10 Scandalous Stars of the Silent Screen
Recently, I found one of my co-workers glued to the Britney-cam live feed on CNN.com. During the ensuing conversation on the ridiculous nature of stars "nowadays," I began to recall the ridiculous (and tragic) behavior of stars "back in the day" as well. Here are 10 celebrities and their scandals you may or may not be familiar with.
1. Mabel Normand
Mabel Normand (1895 - 1930) was one of the most popular comediennes of the silent era. After embarking on a relationship with legendary director Mack Sennett, Normand worked side-by-side with other notable (and scandalous) stars such as Charlie Chaplin and Fatty Arbuckle.

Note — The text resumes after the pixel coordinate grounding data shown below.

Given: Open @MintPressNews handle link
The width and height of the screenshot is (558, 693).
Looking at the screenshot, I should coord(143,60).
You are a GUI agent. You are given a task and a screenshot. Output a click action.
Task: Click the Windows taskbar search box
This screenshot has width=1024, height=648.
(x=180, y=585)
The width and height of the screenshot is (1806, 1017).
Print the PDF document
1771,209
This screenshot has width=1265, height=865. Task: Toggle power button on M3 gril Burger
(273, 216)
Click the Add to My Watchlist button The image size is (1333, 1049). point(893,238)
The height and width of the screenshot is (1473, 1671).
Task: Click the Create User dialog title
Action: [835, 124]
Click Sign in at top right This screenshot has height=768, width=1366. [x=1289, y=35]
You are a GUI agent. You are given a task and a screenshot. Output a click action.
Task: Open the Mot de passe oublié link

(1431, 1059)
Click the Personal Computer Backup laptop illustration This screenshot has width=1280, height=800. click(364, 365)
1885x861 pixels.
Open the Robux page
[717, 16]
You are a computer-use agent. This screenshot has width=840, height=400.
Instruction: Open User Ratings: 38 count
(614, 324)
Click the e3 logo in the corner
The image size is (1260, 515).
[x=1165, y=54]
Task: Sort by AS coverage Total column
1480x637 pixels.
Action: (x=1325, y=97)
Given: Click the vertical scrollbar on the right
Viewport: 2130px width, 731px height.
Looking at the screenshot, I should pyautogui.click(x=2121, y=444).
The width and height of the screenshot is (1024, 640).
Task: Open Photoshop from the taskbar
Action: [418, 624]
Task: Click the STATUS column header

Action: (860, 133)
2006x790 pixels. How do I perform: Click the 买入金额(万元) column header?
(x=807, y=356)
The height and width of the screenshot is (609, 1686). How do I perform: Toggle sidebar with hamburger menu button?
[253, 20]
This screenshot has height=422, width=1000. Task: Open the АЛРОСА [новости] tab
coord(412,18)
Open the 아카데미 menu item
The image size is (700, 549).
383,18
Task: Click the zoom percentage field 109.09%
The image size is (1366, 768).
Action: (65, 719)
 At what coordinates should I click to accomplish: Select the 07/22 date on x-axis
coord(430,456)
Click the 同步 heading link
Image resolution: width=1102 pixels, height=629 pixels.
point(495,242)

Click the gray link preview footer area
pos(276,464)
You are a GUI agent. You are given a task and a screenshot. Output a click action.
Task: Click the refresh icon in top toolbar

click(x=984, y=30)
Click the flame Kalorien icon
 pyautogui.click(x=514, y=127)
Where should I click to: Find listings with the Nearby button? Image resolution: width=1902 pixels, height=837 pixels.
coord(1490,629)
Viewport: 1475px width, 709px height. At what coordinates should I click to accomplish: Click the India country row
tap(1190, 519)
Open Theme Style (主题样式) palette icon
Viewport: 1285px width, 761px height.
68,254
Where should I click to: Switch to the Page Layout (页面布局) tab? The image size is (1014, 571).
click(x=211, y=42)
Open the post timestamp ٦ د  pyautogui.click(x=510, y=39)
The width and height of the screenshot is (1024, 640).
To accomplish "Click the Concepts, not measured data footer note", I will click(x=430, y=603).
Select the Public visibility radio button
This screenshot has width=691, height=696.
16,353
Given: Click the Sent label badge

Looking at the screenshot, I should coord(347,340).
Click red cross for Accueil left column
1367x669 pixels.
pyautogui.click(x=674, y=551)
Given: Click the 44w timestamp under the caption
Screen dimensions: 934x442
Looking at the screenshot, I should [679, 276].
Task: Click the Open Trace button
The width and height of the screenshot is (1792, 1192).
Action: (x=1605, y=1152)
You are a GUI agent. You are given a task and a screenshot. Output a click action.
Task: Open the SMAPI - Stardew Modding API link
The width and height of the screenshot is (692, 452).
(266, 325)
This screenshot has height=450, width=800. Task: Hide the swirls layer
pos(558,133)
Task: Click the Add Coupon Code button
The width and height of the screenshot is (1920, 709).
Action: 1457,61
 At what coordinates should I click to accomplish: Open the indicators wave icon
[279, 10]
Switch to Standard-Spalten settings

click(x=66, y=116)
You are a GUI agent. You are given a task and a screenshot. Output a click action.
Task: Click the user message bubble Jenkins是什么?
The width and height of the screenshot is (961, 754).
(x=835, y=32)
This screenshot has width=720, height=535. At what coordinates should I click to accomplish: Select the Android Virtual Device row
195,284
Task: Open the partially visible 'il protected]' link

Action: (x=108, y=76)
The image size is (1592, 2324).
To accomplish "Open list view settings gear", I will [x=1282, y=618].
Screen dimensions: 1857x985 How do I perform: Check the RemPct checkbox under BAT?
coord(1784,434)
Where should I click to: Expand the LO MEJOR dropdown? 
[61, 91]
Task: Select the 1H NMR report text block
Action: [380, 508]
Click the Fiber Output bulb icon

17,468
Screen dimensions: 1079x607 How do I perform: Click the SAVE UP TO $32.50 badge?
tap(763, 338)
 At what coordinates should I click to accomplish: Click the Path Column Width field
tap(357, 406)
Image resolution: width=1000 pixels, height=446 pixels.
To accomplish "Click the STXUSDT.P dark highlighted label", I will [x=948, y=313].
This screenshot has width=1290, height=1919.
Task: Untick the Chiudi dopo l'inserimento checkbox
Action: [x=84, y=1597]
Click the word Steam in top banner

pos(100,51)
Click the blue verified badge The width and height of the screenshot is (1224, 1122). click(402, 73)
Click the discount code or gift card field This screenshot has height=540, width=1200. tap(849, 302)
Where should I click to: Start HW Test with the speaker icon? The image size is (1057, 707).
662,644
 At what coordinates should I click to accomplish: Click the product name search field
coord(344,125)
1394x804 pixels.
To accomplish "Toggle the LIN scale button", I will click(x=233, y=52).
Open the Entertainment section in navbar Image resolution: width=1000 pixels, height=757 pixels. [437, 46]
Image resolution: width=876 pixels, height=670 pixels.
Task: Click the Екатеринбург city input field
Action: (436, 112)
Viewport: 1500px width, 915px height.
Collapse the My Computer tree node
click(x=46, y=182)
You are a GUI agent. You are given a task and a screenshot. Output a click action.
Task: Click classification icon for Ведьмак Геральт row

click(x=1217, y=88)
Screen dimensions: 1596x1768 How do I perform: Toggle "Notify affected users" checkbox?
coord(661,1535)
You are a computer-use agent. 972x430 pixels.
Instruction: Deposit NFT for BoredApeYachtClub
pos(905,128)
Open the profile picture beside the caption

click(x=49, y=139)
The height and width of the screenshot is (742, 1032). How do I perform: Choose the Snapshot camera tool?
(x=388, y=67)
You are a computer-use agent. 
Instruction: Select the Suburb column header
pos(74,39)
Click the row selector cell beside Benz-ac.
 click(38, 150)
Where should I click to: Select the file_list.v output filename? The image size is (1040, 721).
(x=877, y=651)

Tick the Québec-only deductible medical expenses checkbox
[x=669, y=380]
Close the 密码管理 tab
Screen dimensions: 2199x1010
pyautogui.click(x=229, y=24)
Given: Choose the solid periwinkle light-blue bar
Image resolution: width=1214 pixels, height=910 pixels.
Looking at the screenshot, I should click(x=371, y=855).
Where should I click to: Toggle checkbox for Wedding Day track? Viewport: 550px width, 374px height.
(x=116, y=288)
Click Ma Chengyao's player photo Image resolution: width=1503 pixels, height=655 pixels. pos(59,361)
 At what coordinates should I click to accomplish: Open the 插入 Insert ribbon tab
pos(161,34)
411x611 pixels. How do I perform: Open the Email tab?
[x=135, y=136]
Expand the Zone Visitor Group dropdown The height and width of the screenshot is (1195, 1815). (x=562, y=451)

In 1918, after her relationship with Sennett dissolved, Normand descended into alcoholism and narcotics abuse. Eventually pulling her life back together, Normand became the last person to see director William Desmond Taylor alive (see below), after Taylor was shot and killed only moments after Normand left his Hollywood home. The two had been friends and exchanged literature (yes, literally), and although she was never considered a serious suspect, newspaper rumors ran wild about her drug use and connections with Arbuckle. In 1924 she was involved in another scandal when her chauffeur shot her lover with Normand's own pistol. Never far from the headlines, she died of tuberculosis at the age of 35.
2. Jean Harlow
Jean Harlow (1911-1937), namesake for Nicole Ritchie's baby, seems in many ways to be early cinema's Anna Nicole Smith. Rising to fame at the end of the silent era as a sex symbol of the 1930s, the "Blonde Bombshell" was plagued with scandal all of her short life. Her father was a connected mobster, nude photos were taken of her at the age of 17, and she had a reported abortion of a child fathered by her one-time fiancee William Powell. However, Harlow's most recognized scandal involved her second husband Paul Bern, an intellectual luminary of Hollywood over 22 years her senior. On September 5, 1932 just months after their wedding, Bern was found shot in the head, sprawled in front of a bedroom mirror and drenched in Jean's perfume. A note accompanied his body, which was ruled a suicide, that confirmed rumors Bern suffered from an impotence which he found too embarrassing to live with. Harlow's own death a few years later was again tabloid fodder. Though the official cause of death was from kidney disease that became more aggressive after a string of illnesses, at the time many (untrue) myths suggested Harlow's kidneys were damaged because of beatings from her husband Paul, or that the bleach from her hair had seeped into her brain and killed her.